The Story of Work is not an easy read. It is not as tidily organized as one might hope; in many places the author goes off on tangents. I had to go back over passages and chapters several times in order to identify the key issues being discussed. But the effort was well worth it. It is a brilliant achievement.
It offers several lessons for the students of IR. For example, at one point when several of us were struggling to get a grip on the field whose mission was the study of all aspects of people at work, George Strauss and Pete Feuille wrote an article (“Industrial Relations Research: A Critical Analysis.” Industrial Relations, vol. 17, no. 3, 1978) in which they claimed that the effort was a waste of time. The subject was too disparate and unruly to form a coherent subject matter.

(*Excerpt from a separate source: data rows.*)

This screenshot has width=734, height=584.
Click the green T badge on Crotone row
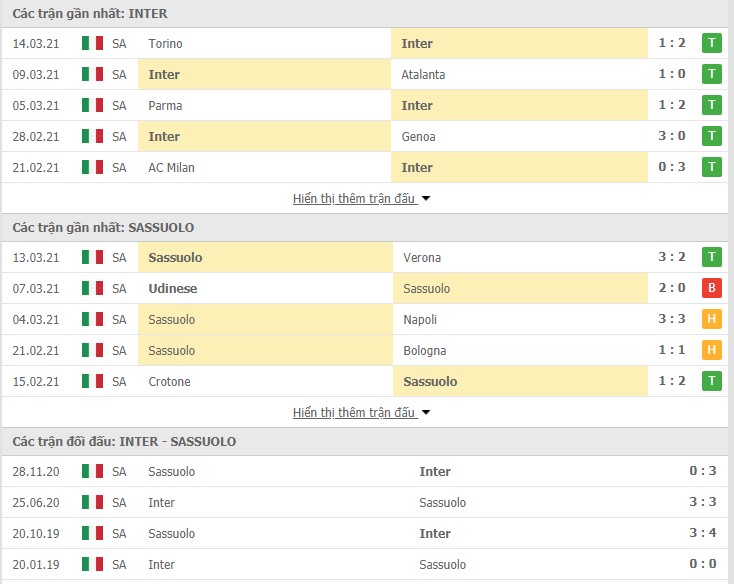click(712, 381)
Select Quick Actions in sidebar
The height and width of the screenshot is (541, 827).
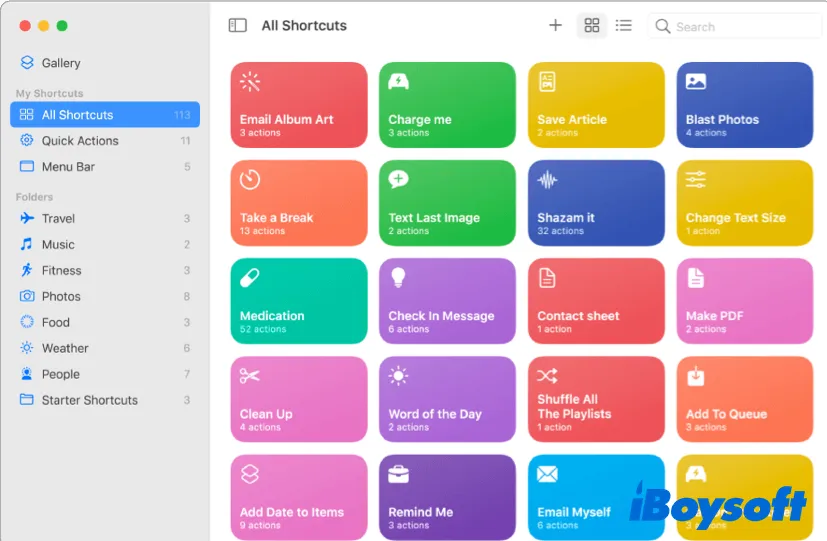tap(80, 141)
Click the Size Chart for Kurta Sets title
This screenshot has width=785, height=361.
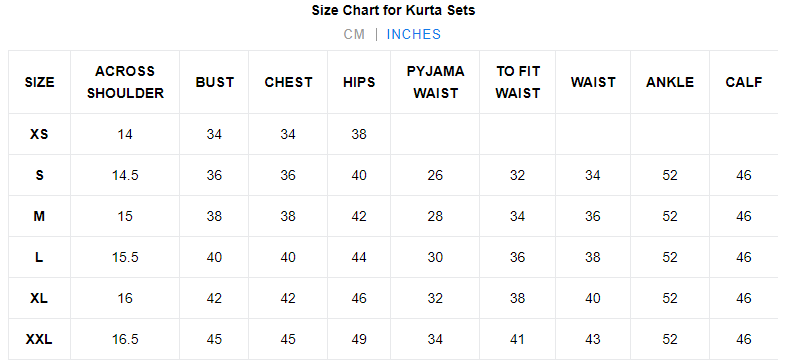coord(393,10)
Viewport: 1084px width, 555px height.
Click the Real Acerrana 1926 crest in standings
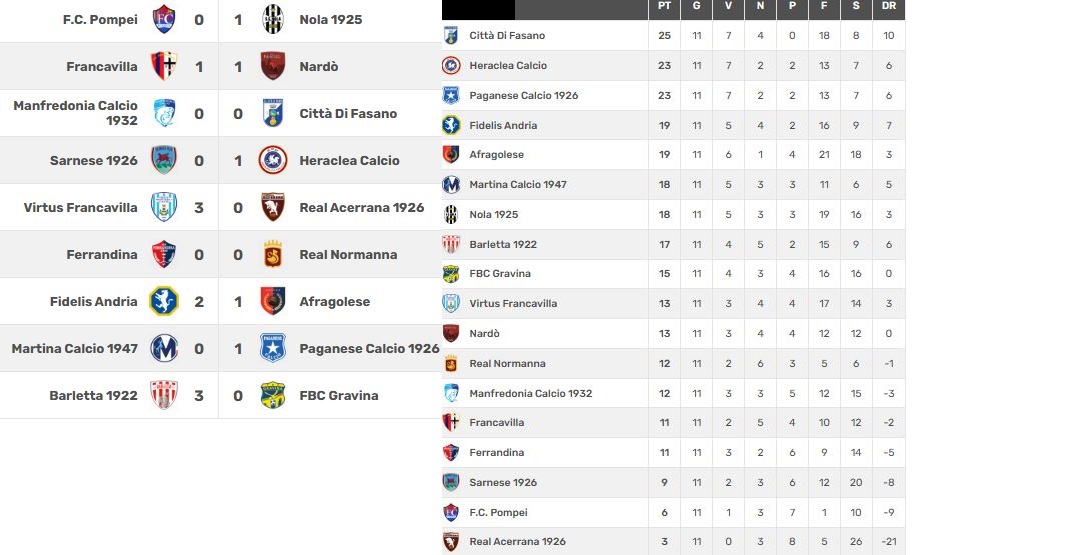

Lucassen’s book strongly and convincingly, as I see it, refutes that claim. He stays firmly focused on work through the entirety of history. There is very little discussion of what has long been the main subjects of history: kings, dynasties, battles and political subterfuge. While sticking to that strategy, Lucassen draws not only on the scholarship of historians but also on relevant contributions by archaeologists, anthropologists, genetic experts and others and weaves it all together as the founders of IR envisioned. Those founders were, predominantly, labour economists. While their vision of a broad-based coalition of scholars trained in several disciplines united in their quest for knowledge about work was not successful, this new coalition led by labour historians might well make that happen.